◆ YOUR INSTRUCTIONS
Copy out every line of the data that follows, exactly.

(Saved entries)
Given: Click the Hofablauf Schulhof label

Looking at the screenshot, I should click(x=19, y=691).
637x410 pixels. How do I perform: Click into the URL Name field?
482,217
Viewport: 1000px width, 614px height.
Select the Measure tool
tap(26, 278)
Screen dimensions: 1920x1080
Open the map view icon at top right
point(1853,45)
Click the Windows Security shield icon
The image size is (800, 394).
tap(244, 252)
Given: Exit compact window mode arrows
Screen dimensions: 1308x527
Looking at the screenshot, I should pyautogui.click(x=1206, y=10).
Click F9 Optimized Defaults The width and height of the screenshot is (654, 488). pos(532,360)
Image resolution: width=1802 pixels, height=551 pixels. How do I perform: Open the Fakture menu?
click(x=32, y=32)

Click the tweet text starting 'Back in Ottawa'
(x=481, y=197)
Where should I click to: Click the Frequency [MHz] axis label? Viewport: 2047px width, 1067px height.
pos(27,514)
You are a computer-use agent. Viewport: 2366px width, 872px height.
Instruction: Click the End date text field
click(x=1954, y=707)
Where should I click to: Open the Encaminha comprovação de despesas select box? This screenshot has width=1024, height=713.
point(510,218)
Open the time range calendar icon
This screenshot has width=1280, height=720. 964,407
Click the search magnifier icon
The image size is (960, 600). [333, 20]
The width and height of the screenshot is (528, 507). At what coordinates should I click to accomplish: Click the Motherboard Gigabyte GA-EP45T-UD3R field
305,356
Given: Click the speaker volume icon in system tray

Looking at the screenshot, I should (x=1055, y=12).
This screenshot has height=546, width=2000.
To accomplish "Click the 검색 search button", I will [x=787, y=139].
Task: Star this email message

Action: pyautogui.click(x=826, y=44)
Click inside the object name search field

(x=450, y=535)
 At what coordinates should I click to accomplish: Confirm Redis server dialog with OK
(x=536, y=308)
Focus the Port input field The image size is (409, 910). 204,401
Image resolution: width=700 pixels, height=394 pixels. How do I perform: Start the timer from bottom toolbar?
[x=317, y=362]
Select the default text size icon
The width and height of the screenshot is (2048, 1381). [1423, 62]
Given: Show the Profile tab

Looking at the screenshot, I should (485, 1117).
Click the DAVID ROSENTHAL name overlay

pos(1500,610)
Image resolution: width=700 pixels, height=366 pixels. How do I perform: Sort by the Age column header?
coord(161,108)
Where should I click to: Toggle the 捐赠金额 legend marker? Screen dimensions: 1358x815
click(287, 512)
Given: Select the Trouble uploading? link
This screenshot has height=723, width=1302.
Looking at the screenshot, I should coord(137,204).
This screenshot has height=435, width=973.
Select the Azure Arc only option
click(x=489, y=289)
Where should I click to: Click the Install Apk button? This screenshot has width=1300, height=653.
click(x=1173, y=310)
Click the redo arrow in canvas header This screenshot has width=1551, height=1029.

◆ RESPONSE TO THE EXERCISE
Given: Click the Hofablauf Schulhof label

Looking at the screenshot, I should click(x=19, y=691).
637x410 pixels. How do I perform: Click into the URL Name field?
482,217
Viewport: 1000px width, 614px height.
Select the Measure tool
tap(26, 278)
Screen dimensions: 1920x1080
Open the map view icon at top right
point(1853,45)
Click the Windows Security shield icon
The image size is (800, 394).
tap(244, 252)
Given: Exit compact window mode arrows
Screen dimensions: 1308x527
Looking at the screenshot, I should pyautogui.click(x=1206, y=10).
Click F9 Optimized Defaults The width and height of the screenshot is (654, 488). pos(532,360)
Image resolution: width=1802 pixels, height=551 pixels. How do I perform: Open the Fakture menu?
click(x=32, y=32)

Click the tweet text starting 'Back in Ottawa'
(x=481, y=197)
Where should I click to: Click the Frequency [MHz] axis label? Viewport: 2047px width, 1067px height.
pos(27,514)
You are a computer-use agent. Viewport: 2366px width, 872px height.
Instruction: Click the End date text field
click(x=1954, y=707)
Where should I click to: Open the Encaminha comprovação de despesas select box? This screenshot has width=1024, height=713.
point(510,218)
Open the time range calendar icon
This screenshot has width=1280, height=720. 964,407
Click the search magnifier icon
The image size is (960, 600). [333, 20]
The width and height of the screenshot is (528, 507). At what coordinates should I click to accomplish: Click the Motherboard Gigabyte GA-EP45T-UD3R field
305,356
Given: Click the speaker volume icon in system tray

Looking at the screenshot, I should (x=1055, y=12).
This screenshot has height=546, width=2000.
To accomplish "Click the 검색 search button", I will [x=787, y=139].
Task: Star this email message

Action: pyautogui.click(x=826, y=44)
Click inside the object name search field

(x=450, y=535)
 At what coordinates should I click to accomplish: Confirm Redis server dialog with OK
(x=536, y=308)
Focus the Port input field The image size is (409, 910). 204,401
Image resolution: width=700 pixels, height=394 pixels. How do I perform: Start the timer from bottom toolbar?
[x=317, y=362]
Select the default text size icon
The width and height of the screenshot is (2048, 1381). [1423, 62]
Given: Show the Profile tab

Looking at the screenshot, I should (485, 1117).
Click the DAVID ROSENTHAL name overlay

pos(1500,610)
Image resolution: width=700 pixels, height=366 pixels. How do I perform: Sort by the Age column header?
coord(161,108)
Where should I click to: Toggle the 捐赠金额 legend marker? Screen dimensions: 1358x815
click(287, 512)
Given: Select the Trouble uploading? link
This screenshot has height=723, width=1302.
Looking at the screenshot, I should coord(137,204).
This screenshot has height=435, width=973.
Select the Azure Arc only option
click(x=489, y=289)
Where should I click to: Click the Install Apk button? This screenshot has width=1300, height=653.
click(x=1173, y=310)
Click the redo arrow in canvas header This screenshot has width=1551, height=1029.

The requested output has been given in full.